--- start Selected excerpt ---
Operator’s Perspective
Operators
typically desire franchise language which will allow them to provide any
possible services over their cable systems.
These services may include data or other electronic intelligence
transmissions such as online services, facsimile reproductions, burglar alarms,
and telephone services. Interestingly,
operators are often reluctant to agree to any franchise fees on the revenues
derived from the provision of these ancillary services arguing that they cannot
compete with other service providers if such fees are assessed.
Relevant Law
Section
541(a)(2) of the Cable Act provides that a franchise shall be construed to
authorize the construction of a cable
system. Section 522(7) defines cable system as “a facility consisting
of a set of closed transmission paths and associated signal generation,
reception and control equipment that is designed to provide cable service which includes video
programming and which is provided to multiple subscribers within a community .
. . “ Section 522(6) defines cable service, in part, as “the one way
transmission to subscribers of video programming, or other programming service
. . .” Finally, Section 522(13) defines other programming service as
“information that a operator makes available to all subscribers generally.”
While
an initial review of these definitions appears to support the operator’s
position that it can provide whatever services it desires over the cable
system, the legislative history of the Cable Act supports a more narrow
interpretation of the definition of “cable service”:
Grant of
Authority (continued)
Making available a cable system for
voice communication between cable subscribers would not be a cable service
because the information transmitted between the parties would not be generally
available to all. Similarly, offering
cable system capacity for the transmission of private data such as bank records
or payrolls (for instance to and from data processing centers or between the
separate locations of a single business in a local area) would not be a cable
service because only specific subscribers would have access to this
information. . . All services offered by
a cable system that go beyond providing generally-available video programming
or other programming are not cable services.
For instance, a cable service may not include “active” information
services such as at-home shopping and banking that allow transactions between subscribers and
operators or third parties. In general,
services providing subscribers with the capacity to engage in transactions or
to store, transform, forward, manipulate, or otherwise process information or
data would not be cable services.
This
legislative history provides strong support for the position that an operator
is not
entitled to use its cable system for any purpose it desires unless
authorization has been specifically provided.
--- end Selected excerpt ---
--- start Material provided ---
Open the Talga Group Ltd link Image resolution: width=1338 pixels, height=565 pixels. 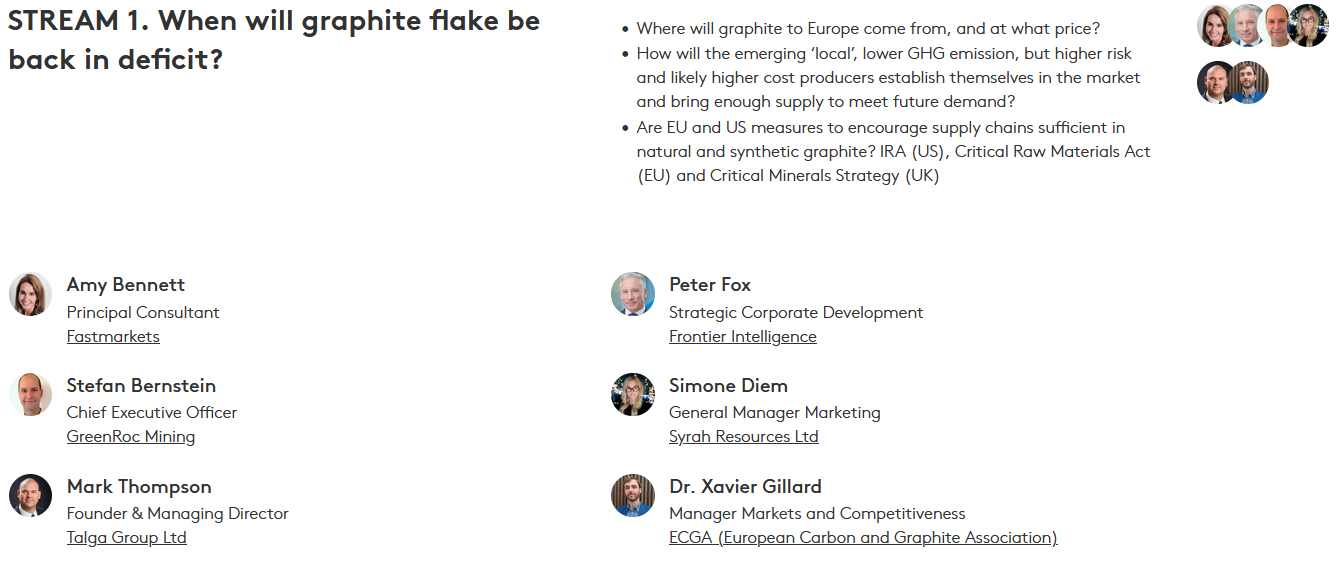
--- end Material provided ---
--- start Material provided ---
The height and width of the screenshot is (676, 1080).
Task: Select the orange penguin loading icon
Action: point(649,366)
--- end Material provided ---
--- start Material provided ---
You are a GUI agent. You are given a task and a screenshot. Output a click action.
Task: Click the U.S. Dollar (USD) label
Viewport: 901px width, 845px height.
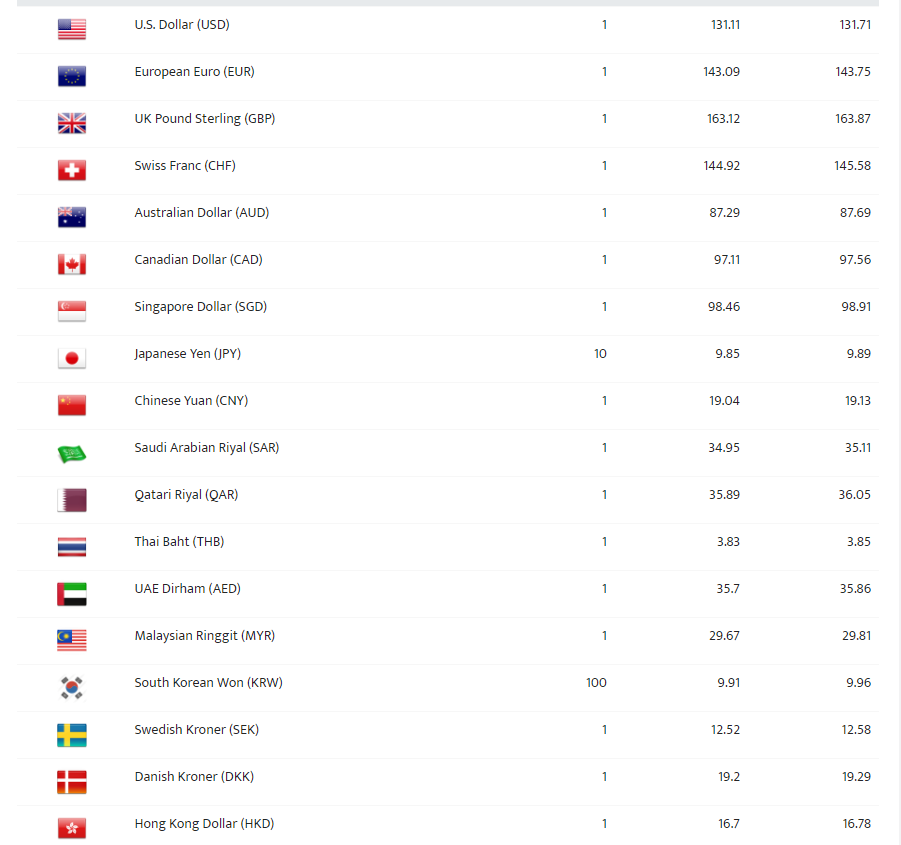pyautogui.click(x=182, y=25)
--- end Material provided ---
In the cable franchise excerpt, which section of the Cable Act defines "cable system"?

Section 522(7)